(Stored items)
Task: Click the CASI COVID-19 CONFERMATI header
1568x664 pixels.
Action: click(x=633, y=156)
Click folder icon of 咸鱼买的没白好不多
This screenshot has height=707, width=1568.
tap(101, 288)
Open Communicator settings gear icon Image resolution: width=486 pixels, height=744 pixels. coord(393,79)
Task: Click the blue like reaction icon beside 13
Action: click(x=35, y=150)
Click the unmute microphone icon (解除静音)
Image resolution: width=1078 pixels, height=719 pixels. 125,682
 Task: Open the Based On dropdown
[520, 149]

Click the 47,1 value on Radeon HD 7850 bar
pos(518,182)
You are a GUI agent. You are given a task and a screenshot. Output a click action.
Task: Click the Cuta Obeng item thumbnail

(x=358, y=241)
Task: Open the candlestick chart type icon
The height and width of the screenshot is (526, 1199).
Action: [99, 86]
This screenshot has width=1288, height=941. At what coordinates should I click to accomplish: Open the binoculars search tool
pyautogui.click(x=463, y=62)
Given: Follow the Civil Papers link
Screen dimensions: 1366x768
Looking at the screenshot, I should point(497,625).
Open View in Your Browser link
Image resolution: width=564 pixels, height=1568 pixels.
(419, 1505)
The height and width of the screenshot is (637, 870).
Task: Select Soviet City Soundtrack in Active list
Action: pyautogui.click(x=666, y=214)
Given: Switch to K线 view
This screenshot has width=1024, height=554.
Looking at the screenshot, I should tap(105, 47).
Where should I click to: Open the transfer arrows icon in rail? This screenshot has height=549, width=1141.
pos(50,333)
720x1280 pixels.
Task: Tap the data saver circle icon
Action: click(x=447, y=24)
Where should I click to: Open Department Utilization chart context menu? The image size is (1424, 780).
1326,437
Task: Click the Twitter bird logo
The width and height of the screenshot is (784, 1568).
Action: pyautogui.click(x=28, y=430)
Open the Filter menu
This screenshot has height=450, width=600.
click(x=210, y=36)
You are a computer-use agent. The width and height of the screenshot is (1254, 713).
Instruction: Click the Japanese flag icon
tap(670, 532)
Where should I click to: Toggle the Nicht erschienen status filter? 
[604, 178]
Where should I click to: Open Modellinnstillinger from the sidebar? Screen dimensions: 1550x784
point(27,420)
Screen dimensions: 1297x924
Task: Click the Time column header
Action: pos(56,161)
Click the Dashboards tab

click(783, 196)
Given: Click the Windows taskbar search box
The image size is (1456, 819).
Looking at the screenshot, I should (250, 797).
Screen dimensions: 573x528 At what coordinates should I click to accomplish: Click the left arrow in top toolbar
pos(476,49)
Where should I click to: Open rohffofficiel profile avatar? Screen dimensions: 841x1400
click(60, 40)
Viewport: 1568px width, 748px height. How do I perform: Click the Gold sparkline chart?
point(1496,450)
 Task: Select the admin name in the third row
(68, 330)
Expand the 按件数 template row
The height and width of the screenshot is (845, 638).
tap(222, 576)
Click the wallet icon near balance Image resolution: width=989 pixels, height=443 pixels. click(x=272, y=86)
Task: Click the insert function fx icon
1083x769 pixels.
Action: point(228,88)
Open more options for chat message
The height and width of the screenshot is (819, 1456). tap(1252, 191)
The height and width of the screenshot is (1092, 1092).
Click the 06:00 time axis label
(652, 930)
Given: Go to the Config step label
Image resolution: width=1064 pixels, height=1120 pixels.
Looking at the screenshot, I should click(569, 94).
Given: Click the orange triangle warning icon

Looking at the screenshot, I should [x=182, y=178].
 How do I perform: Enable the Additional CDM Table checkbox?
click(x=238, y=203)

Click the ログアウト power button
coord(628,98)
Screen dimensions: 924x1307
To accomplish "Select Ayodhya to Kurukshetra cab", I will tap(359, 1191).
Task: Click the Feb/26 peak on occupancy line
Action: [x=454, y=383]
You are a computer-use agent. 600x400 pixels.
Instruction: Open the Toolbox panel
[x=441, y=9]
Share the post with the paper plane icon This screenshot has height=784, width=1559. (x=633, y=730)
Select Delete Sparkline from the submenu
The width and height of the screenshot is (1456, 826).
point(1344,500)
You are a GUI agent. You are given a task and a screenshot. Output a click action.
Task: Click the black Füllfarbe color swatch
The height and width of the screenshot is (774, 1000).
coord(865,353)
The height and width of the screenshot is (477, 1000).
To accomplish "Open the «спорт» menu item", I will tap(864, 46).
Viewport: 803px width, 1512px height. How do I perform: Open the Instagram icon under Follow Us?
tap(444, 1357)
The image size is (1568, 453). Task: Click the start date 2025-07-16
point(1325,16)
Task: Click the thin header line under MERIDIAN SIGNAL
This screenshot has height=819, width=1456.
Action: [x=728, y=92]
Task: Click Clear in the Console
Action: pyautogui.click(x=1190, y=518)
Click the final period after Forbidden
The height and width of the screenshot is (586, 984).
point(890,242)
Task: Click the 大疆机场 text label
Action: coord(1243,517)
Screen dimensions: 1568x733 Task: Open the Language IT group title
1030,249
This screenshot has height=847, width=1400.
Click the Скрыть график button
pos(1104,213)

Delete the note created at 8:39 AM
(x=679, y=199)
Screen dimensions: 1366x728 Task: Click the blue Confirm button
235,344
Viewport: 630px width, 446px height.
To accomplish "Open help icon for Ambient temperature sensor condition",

* GIVEN EXERCISE
Rewrite all the records above, swapping "binoculars" for "magnifying glass" and keeping everything else unchanged.

* ANSWER BELOW
Task: Click the CASI COVID-19 CONFERMATI header
1568x664 pixels.
Action: click(x=633, y=156)
Click folder icon of 咸鱼买的没白好不多
This screenshot has height=707, width=1568.
tap(101, 288)
Open Communicator settings gear icon Image resolution: width=486 pixels, height=744 pixels. coord(393,79)
Task: Click the blue like reaction icon beside 13
Action: click(x=35, y=150)
Click the unmute microphone icon (解除静音)
Image resolution: width=1078 pixels, height=719 pixels. 125,682
 Task: Open the Based On dropdown
[520, 149]

Click the 47,1 value on Radeon HD 7850 bar
pos(518,182)
You are a GUI agent. You are given a task and a screenshot. Output a click action.
Task: Click the Cuta Obeng item thumbnail

(x=358, y=241)
Task: Open the candlestick chart type icon
The height and width of the screenshot is (526, 1199).
Action: [99, 86]
This screenshot has width=1288, height=941. At what coordinates should I click to accomplish: Open the magnifying glass search tool
pyautogui.click(x=463, y=62)
Given: Follow the Civil Papers link
Screen dimensions: 1366x768
Looking at the screenshot, I should point(497,625).
Open View in Your Browser link
Image resolution: width=564 pixels, height=1568 pixels.
(419, 1505)
The height and width of the screenshot is (637, 870).
Task: Select Soviet City Soundtrack in Active list
Action: pyautogui.click(x=666, y=214)
Given: Switch to K线 view
This screenshot has width=1024, height=554.
Looking at the screenshot, I should tap(105, 47).
Where should I click to: Open the transfer arrows icon in rail? This screenshot has height=549, width=1141.
pos(50,333)
720x1280 pixels.
Task: Tap the data saver circle icon
Action: click(x=447, y=24)
Where should I click to: Open Department Utilization chart context menu? The image size is (1424, 780).
1326,437
Task: Click the Twitter bird logo
The width and height of the screenshot is (784, 1568).
Action: pyautogui.click(x=28, y=430)
Open the Filter menu
This screenshot has height=450, width=600.
click(x=210, y=36)
You are a computer-use agent. The width and height of the screenshot is (1254, 713).
Instruction: Click the Japanese flag icon
tap(670, 532)
Where should I click to: Toggle the Nicht erschienen status filter? 
[604, 178]
Where should I click to: Open Modellinnstillinger from the sidebar? Screen dimensions: 1550x784
point(27,420)
Screen dimensions: 1297x924
Task: Click the Time column header
Action: pos(56,161)
Click the Dashboards tab

click(783, 196)
Given: Click the Windows taskbar search box
The image size is (1456, 819).
Looking at the screenshot, I should (250, 797).
Screen dimensions: 573x528 At what coordinates should I click to accomplish: Click the left arrow in top toolbar
pos(476,49)
Where should I click to: Open rohffofficiel profile avatar? Screen dimensions: 841x1400
click(60, 40)
Viewport: 1568px width, 748px height. How do I perform: Click the Gold sparkline chart?
point(1496,450)
 Task: Select the admin name in the third row
(68, 330)
Expand the 按件数 template row
The height and width of the screenshot is (845, 638).
tap(222, 576)
Click the wallet icon near balance Image resolution: width=989 pixels, height=443 pixels. click(x=272, y=86)
Task: Click the insert function fx icon
1083x769 pixels.
Action: point(228,88)
Open more options for chat message
The height and width of the screenshot is (819, 1456). tap(1252, 191)
The height and width of the screenshot is (1092, 1092).
Click the 06:00 time axis label
(652, 930)
Given: Go to the Config step label
Image resolution: width=1064 pixels, height=1120 pixels.
Looking at the screenshot, I should click(569, 94).
Given: Click the orange triangle warning icon

Looking at the screenshot, I should [x=182, y=178].
 How do I perform: Enable the Additional CDM Table checkbox?
click(x=238, y=203)

Click the ログアウト power button
coord(628,98)
Screen dimensions: 924x1307
To accomplish "Select Ayodhya to Kurukshetra cab", I will tap(359, 1191).
Task: Click the Feb/26 peak on occupancy line
Action: [x=454, y=383]
You are a computer-use agent. 600x400 pixels.
Instruction: Open the Toolbox panel
[x=441, y=9]
Share the post with the paper plane icon This screenshot has height=784, width=1559. (x=633, y=730)
Select Delete Sparkline from the submenu
The width and height of the screenshot is (1456, 826).
point(1344,500)
You are a GUI agent. You are given a task and a screenshot. Output a click action.
Task: Click the black Füllfarbe color swatch
The height and width of the screenshot is (774, 1000).
coord(865,353)
The height and width of the screenshot is (477, 1000).
To accomplish "Open the «спорт» menu item", I will tap(864, 46).
Viewport: 803px width, 1512px height. How do I perform: Open the Instagram icon under Follow Us?
tap(444, 1357)
The image size is (1568, 453). Task: Click the start date 2025-07-16
point(1325,16)
Task: Click the thin header line under MERIDIAN SIGNAL
This screenshot has height=819, width=1456.
Action: [x=728, y=92]
Task: Click Clear in the Console
Action: pyautogui.click(x=1190, y=518)
Click the final period after Forbidden
The height and width of the screenshot is (586, 984).
point(890,242)
Task: Click the 大疆机场 text label
Action: coord(1243,517)
Screen dimensions: 1568x733 Task: Open the Language IT group title
1030,249
This screenshot has height=847, width=1400.
Click the Скрыть график button
pos(1104,213)

Delete the note created at 8:39 AM
(x=679, y=199)
Screen dimensions: 1366x728 Task: Click the blue Confirm button
235,344
Viewport: 630px width, 446px height.
To accomplish "Open help icon for Ambient temperature sensor condition",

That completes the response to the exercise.